Susan laughed. "I hate to say this, but you're losing me even quicker with this stuff than you did with the physics."

"That's exactly how I felt. So I looked around. The older religions, what we look down our noses at and call 'mythology,' like the Romans and Norse and Greeks, had a different worldview. Hindus today still see the universe like that. Their gods duke it out from time to time. They are willful, vain, childish, vindictive, quite willing to play dice with human lives."

"So's the Christian God, in my opinion."

"I couldn't agree with you more. But we put all those attributes into one being. Animists and others give different attributes to different gods." Matt sighed heavily. "What I'm going to tell you is that I've begun to get a... a hint of an inkling of an intuition of an enigma. Remember the old fable of the blind men and the elephant? One feels his trunk and says an elephant is like a snake. Another thinks he's like a tree, from feeling his leg. Another thinks an elephant is like a wall.
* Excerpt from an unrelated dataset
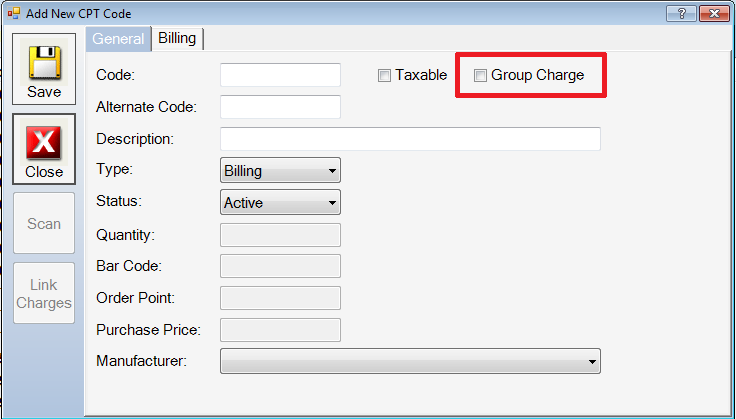Viewport: 736px width, 419px height.
Task: Click the Bar Code field
Action: [280, 266]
"What's happened to me is like... like I'm blind, deaf, and have no hands, and you gave me one hair off Fuzzy's back and asked me to deduce a mammoth from that."

"At last." Susan laughed. "A metaphor I can understand. How far have you gotten?"

"About as far as you'd expect. How about the railroad metaphor? I thought that one was pretty good."

"You're right. I got that one."

"Then try this. We think time is a long, straight train ride at constant speed. Actually, it can turn into a roller coaster. It's got big loops in it. It turns upside down now and then, and sometimes it goes forward and then backward. Why? I don't know. But it could be that during human history we've been riding on an abnormally straight stretch of track, that what we think of as universal laws concerning time are really only local. Maybe in the next galaxy down the block time runs backward. Maybe out there in empty space there are lots of loops, and we have no way to detect them.

"You've given me a lot of maybes."

"Best I can offer. I've got a million more. Maybe these loops in time open up more often than we let ourselves admit. What if the Loch Ness monster is an aquatic dinosaur that fell through a hole in time and swam around long enough to get spotted a few times, create a legend, and then died? What if the Sasquatch and the Yeti were time travelers? What if some—some, mind you, ninety-nine percent of them are swamp gas—some UFOs are lost astronauts from the future?"

"I've heard some of this stuff before. There are websites devoted to it."

"Sure. And until I traveled in time I dismissed them. I have no proof of any of them now, for that matter. As you say, all I've got is a lot of maybes."

Susan took another drink of her beer and thought it over.

"You're disappointed, aren't you?" Matt asked.

"A little," she admitted. "I was hoping you'd found some answers."

"I'm a long way from that. But I did learn to do a trick, and I did make a discovery. You may like the trick, but I don't think the discovery is going to be easy for either of us to accept. Watch this."